[Metin Bölümü]

>>>>>

EDİRNE VE İĞNADA GEZİMİZİN HİKÂYESİDİR
III
20 Mayıs 2016, Cuma. Sabah
kahvaltıdan sonra dünkü yorgunluk çıkmaya başladığından dışarı çıkmakta
isteksiz davranıyoruz. Ama daha görmediğimiz sürüyle köşe bucak var Edirne’de..
Allahtan başımızda Namık beyle, Mehmet bey var, bizi adeta sürüye sürüye dışarı
çıkarırlar icap ederse. Öyle kararlı görünüşleri var. Ardından Otobüsümüze doluşup
yeni gelişen TOKI bölgesine doğru gidiyoruz. Namık bey, bize imar planlarındaki
değişmeleri anlatıyor, TOKI nin bu bölgede yeni arzlar yaratmak için adeta
Belediyenin de üzerinden atlayarak kendi sahalarını geliştirerek kendi
pazarlarını nasıl oluşturduklarını anlattılar. Planlarını kendileri yapıyorlar
ve de eski plan kararlarıyla oynuyorlar, onaylıyorlarmış.“Tee ounların
agalarıda üyle yapar, abe bilmez misin? Niçin bilmezsin?”
“TOKI’nin bu atağının
tehlikesi Edirne içinde yüksek bir değerlere erişecek bu mülkler, cazip fiyat
ve ödeme kolaylığı ile şehirdeki konut
piyasasını alt üst edebilecektir. Biz Kale içinde yapı değerlerinin
artışını beklerken ki bu sayede kale içinde bir yatırım cazibesi
yaratılabileceğini ve sermayeyi çekmeyi umarken, bu değerlenme olmayabileceği
gibi negatife de dönebilir.” diye aklımdan geçti.
“Abi, iki şehirci yüzünden biz yeni mahalleleri geziyoruz,
Gidelim Kervansarayları Camileri ve Hanları gezelim. Bu kadar yeter abi.”
Hüseyin öne doğru bağırıyor, ben de yanındayım.”Üseyin, Üseyin ulalı böyle zûlüm
görmedi be aretlikler!” Bu sözleri de ben eklediydim..Üseyin meğer ciddi, ciddi
söylermiş, suratını koyulaştırdı, dudaklarını sarkıttı.
“Sakinleş
hocam, şimdi gördüğün gibi çıktık mahalleden..” Konuyu değiştirmek için yanındaki
Bülent’e bakıyorum.
“Oğlum
Hüseyin, senin ismin, Irak’ta Suriye’de elini kolunu sallıyarak dolaşırken, çevrilirsen, ellerinde keleş ve kollarında siyah kurdeleli adamlara, adını Ebu
Bekr de Mustafa de, ama sakın Hüseyin deme kafanı alırlar. “
“Neden?”,
Hüseyin sordu sakince. Bülent;
“Babamın ismi de Hasan biliyor musun?” dedi Hüseyin.

<<<<<

(Öğe konum girdileri)

>>>>>

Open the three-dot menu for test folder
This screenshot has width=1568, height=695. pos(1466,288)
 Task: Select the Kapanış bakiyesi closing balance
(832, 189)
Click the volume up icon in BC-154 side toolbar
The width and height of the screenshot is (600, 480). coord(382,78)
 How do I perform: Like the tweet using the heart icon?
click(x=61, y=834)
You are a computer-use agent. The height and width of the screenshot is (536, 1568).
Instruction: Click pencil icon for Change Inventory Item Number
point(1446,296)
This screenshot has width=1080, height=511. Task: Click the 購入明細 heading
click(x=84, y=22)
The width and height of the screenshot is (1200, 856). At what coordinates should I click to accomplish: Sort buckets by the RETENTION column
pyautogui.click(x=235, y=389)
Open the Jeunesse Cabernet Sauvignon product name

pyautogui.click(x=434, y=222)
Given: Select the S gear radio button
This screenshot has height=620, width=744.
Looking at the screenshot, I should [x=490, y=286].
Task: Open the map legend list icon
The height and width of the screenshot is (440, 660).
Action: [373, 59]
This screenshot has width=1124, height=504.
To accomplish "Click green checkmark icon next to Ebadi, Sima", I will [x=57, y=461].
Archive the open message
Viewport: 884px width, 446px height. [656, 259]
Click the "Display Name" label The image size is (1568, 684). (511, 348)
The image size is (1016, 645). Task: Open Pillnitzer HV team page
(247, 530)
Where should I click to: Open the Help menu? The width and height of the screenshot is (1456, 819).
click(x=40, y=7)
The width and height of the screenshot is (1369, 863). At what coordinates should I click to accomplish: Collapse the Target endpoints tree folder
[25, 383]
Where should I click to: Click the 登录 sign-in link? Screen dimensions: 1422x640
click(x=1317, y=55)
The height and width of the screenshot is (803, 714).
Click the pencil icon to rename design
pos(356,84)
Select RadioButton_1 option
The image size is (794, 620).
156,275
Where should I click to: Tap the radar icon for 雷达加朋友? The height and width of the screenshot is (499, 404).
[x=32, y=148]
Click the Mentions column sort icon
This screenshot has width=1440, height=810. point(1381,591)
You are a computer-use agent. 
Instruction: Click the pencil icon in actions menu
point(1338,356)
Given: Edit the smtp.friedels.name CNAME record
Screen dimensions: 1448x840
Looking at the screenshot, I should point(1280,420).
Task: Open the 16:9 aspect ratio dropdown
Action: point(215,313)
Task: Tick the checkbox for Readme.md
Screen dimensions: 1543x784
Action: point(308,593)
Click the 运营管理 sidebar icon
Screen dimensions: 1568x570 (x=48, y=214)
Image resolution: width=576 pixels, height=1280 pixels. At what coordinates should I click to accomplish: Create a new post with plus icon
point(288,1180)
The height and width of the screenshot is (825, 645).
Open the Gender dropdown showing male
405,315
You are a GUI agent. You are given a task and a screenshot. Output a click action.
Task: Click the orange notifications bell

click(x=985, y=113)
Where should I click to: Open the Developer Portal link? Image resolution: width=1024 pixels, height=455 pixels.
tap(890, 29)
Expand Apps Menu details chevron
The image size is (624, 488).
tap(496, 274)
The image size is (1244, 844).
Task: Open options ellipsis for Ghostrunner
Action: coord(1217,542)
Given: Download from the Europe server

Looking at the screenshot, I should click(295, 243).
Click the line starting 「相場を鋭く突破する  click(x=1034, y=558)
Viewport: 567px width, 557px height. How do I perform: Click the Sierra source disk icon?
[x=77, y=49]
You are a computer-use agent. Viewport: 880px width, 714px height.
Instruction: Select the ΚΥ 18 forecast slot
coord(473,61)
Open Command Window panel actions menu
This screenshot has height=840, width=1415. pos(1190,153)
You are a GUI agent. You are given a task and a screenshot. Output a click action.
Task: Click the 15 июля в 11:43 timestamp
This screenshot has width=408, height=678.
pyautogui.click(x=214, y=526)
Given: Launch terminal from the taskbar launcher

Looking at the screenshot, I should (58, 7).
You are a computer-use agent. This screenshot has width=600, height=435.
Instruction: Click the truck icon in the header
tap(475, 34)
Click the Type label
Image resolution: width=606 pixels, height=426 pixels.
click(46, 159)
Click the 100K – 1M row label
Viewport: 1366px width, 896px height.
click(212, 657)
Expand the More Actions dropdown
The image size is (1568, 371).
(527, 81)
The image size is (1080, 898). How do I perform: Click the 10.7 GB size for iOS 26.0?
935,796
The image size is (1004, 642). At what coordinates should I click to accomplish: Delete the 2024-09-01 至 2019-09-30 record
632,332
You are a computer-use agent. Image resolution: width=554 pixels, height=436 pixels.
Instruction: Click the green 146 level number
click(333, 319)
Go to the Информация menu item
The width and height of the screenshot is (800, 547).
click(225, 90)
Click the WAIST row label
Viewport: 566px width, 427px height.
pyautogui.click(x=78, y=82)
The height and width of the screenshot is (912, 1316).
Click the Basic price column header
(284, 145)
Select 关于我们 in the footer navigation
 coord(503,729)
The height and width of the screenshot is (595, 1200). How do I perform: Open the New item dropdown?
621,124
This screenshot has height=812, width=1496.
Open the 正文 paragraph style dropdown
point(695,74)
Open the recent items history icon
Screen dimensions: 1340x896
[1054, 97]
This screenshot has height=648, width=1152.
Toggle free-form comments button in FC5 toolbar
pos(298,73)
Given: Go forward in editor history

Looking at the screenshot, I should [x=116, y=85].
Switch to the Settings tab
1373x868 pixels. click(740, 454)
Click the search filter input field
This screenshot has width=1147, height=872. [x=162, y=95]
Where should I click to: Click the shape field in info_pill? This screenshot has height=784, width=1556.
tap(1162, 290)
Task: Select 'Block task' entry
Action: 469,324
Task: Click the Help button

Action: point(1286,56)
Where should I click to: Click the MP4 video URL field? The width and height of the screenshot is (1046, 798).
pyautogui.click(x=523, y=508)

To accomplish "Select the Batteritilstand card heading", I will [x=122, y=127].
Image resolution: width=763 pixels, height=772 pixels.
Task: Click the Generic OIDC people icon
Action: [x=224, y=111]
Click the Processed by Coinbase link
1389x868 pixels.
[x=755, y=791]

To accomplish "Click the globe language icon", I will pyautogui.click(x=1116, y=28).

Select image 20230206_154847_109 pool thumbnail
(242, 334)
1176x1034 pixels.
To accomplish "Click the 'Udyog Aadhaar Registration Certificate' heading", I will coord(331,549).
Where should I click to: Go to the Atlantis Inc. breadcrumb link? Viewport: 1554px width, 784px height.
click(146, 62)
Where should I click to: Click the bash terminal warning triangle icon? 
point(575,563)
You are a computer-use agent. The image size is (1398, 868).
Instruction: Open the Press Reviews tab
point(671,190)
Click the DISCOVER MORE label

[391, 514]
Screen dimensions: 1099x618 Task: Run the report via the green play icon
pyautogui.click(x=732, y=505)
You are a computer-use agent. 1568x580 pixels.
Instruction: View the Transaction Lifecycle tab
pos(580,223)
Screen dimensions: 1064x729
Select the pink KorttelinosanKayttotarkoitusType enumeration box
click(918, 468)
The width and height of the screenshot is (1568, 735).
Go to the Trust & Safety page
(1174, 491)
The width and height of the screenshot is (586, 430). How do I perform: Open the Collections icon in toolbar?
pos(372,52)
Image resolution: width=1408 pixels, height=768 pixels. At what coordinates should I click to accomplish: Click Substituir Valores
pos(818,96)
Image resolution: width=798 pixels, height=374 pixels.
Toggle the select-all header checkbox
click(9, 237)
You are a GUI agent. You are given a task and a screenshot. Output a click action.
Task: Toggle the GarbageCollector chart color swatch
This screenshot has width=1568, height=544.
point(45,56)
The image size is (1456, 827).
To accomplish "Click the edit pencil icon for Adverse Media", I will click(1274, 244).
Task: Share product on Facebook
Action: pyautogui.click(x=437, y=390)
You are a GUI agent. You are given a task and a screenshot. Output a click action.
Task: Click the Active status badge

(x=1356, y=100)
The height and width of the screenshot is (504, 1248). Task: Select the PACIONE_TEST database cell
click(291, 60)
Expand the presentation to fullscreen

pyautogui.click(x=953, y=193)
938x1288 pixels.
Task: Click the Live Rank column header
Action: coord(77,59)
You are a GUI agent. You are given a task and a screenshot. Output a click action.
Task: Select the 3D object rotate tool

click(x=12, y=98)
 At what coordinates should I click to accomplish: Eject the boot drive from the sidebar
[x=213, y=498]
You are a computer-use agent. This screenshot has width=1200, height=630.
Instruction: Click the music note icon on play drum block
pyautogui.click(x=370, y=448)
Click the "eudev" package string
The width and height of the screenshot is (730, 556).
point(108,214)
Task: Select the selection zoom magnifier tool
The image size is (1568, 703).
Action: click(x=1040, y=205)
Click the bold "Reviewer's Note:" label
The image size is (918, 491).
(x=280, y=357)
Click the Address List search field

<<<<<

[Verilen İstek 1]
Edirne gezisi metnine göre aşağıdaki soruları yanıtlayınız.
(a) Bölümün başında hangi tarih ve gün yer alıyor?
(b) Namık bey otobüste bize neyi anlatıyor?
(c) Hüseyin'in söylediğine göre babasının adı nedir?
[Verilen İstek 2]
Edirne gezisi metninde "EDİRNE VE İĞNADA" sözlerinden başlayıp "bucak var Edirne’de.." sözlerine kadar uzanan bölümün tamamını aynen aktarınız.
Yanıtlarınızda yalnızca metinden yararlanınız.

[Beklenen Yanıt 1]
(a) 20 Mayıs 2016, Cuma.
(b) İmar planlarındaki değişmeleri.
(c) Hasan.

[Beklenen Yanıt 2]
EDİRNE VE İĞNADA GEZİMİZİN HİKÂYESİDİR
III
20 Mayıs 2016, Cuma. Sabah
kahvaltıdan sonra dünkü yorgunluk çıkmaya başladığından dışarı çıkmakta
isteksiz davranıyoruz. Ama daha görmediğimiz sürüyle köşe bucak var Edirne’de..